§ **Problem description**
Convert every line of the records below into a numbered list, omitting blank lines.

§ **Dataset excerpts**
■ ■ ■ ■ ■

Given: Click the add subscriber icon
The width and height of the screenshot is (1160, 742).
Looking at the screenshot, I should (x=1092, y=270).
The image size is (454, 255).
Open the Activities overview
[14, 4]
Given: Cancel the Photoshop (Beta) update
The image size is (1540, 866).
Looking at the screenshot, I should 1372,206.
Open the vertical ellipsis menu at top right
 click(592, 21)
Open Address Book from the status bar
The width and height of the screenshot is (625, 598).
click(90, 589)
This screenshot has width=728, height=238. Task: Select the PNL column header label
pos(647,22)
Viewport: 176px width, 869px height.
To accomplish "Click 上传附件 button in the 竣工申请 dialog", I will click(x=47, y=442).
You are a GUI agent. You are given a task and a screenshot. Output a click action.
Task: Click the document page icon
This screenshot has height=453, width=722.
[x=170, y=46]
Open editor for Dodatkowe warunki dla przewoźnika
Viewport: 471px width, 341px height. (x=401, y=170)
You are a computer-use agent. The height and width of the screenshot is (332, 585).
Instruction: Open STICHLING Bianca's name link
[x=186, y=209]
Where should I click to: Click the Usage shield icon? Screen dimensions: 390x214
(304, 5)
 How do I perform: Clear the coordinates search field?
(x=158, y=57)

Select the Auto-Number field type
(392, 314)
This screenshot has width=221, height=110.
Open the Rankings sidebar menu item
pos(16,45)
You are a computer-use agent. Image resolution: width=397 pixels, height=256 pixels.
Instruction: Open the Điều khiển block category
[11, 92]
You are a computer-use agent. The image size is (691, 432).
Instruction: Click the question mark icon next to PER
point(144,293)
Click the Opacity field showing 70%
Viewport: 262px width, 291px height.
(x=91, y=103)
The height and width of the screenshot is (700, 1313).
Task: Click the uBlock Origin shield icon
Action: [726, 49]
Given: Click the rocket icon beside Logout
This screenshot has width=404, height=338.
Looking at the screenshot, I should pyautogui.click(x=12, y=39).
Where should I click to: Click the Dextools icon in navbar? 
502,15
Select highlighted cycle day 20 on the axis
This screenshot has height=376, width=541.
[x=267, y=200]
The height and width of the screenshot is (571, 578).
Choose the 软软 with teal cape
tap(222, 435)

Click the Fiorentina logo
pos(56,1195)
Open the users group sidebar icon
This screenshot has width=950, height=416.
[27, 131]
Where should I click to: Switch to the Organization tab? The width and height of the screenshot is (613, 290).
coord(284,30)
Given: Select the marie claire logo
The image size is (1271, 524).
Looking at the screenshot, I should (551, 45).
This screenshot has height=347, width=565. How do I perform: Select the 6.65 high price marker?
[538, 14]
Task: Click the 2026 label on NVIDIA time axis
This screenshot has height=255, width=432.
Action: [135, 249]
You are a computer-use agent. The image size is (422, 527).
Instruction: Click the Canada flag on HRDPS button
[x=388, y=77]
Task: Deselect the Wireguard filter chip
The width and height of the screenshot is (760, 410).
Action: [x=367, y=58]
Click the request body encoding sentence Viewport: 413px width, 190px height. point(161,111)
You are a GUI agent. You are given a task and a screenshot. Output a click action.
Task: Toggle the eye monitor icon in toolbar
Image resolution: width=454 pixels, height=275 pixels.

■ ■ ■ ■ ■

§ **Correct answer**
1. Given: Click the add subscriber icon
2. The width and height of the screenshot is (1160, 742).
3. Looking at the screenshot, I should (x=1092, y=270).
4. The image size is (454, 255).
5. Open the Activities overview
6. [14, 4]
7. Given: Cancel the Photoshop (Beta) update
8. The image size is (1540, 866).
9. Looking at the screenshot, I should 1372,206.
10. Open the vertical ellipsis menu at top right
11.  click(592, 21)
12. Open Address Book from the status bar
13. The width and height of the screenshot is (625, 598).
14. click(90, 589)
15. This screenshot has width=728, height=238. Task: Select the PNL column header label
16. pos(647,22)
17. Viewport: 176px width, 869px height.
18. To accomplish "Click 上传附件 button in the 竣工申请 dialog", I will click(x=47, y=442).
19. You are a GUI agent. You are given a task and a screenshot. Output a click action.
20. Task: Click the document page icon
21. This screenshot has height=453, width=722.
22. [x=170, y=46]
23. Open editor for Dodatkowe warunki dla przewoźnika
24. Viewport: 471px width, 341px height. (x=401, y=170)
25. You are a computer-use agent. The height and width of the screenshot is (332, 585).
26. Instruction: Open STICHLING Bianca's name link
27. [x=186, y=209]
28. Where should I click to: Click the Usage shield icon? Screen dimensions: 390x214
29. (304, 5)
30.  How do I perform: Clear the coordinates search field?
31. (x=158, y=57)
32. Select the Auto-Number field type
33. (392, 314)
34. This screenshot has width=221, height=110.
35. Open the Rankings sidebar menu item
36. pos(16,45)
37. You are a computer-use agent. Image resolution: width=397 pixels, height=256 pixels.
38. Instruction: Open the Điều khiển block category
39. [11, 92]
40. You are a computer-use agent. The image size is (691, 432).
41. Instruction: Click the question mark icon next to PER
42. point(144,293)
43. Click the Opacity field showing 70%
44. Viewport: 262px width, 291px height.
45. (x=91, y=103)
46. The height and width of the screenshot is (700, 1313).
47. Task: Click the uBlock Origin shield icon
48. Action: [726, 49]
49. Given: Click the rocket icon beside Logout
50. This screenshot has width=404, height=338.
51. Looking at the screenshot, I should pyautogui.click(x=12, y=39).
52. Where should I click to: Click the Dextools icon in navbar? 
53. 502,15
54. Select highlighted cycle day 20 on the axis
55. This screenshot has height=376, width=541.
56. [x=267, y=200]
57. The height and width of the screenshot is (571, 578).
58. Choose the 软软 with teal cape
59. tap(222, 435)
60. Click the Fiorentina logo
61. pos(56,1195)
62. Open the users group sidebar icon
63. This screenshot has width=950, height=416.
64. [27, 131]
65. Where should I click to: Switch to the Organization tab? The width and height of the screenshot is (613, 290).
66. coord(284,30)
67. Given: Select the marie claire logo
68. The image size is (1271, 524).
69. Looking at the screenshot, I should (551, 45).
70. This screenshot has height=347, width=565. How do I perform: Select the 6.65 high price marker?
71. [538, 14]
72. Task: Click the 2026 label on NVIDIA time axis
73. This screenshot has height=255, width=432.
74. Action: [135, 249]
75. You are a computer-use agent. The image size is (422, 527).
76. Instruction: Click the Canada flag on HRDPS button
77. [x=388, y=77]
78. Task: Deselect the Wireguard filter chip
79. The width and height of the screenshot is (760, 410).
80. Action: [x=367, y=58]
81. Click the request body encoding sentence Viewport: 413px width, 190px height. point(161,111)
82. You are a GUI agent. You are given a task and a screenshot. Output a click action.
83. Task: Toggle the eye monitor icon in toolbar
84. Image resolution: width=454 pixels, height=275 pixels.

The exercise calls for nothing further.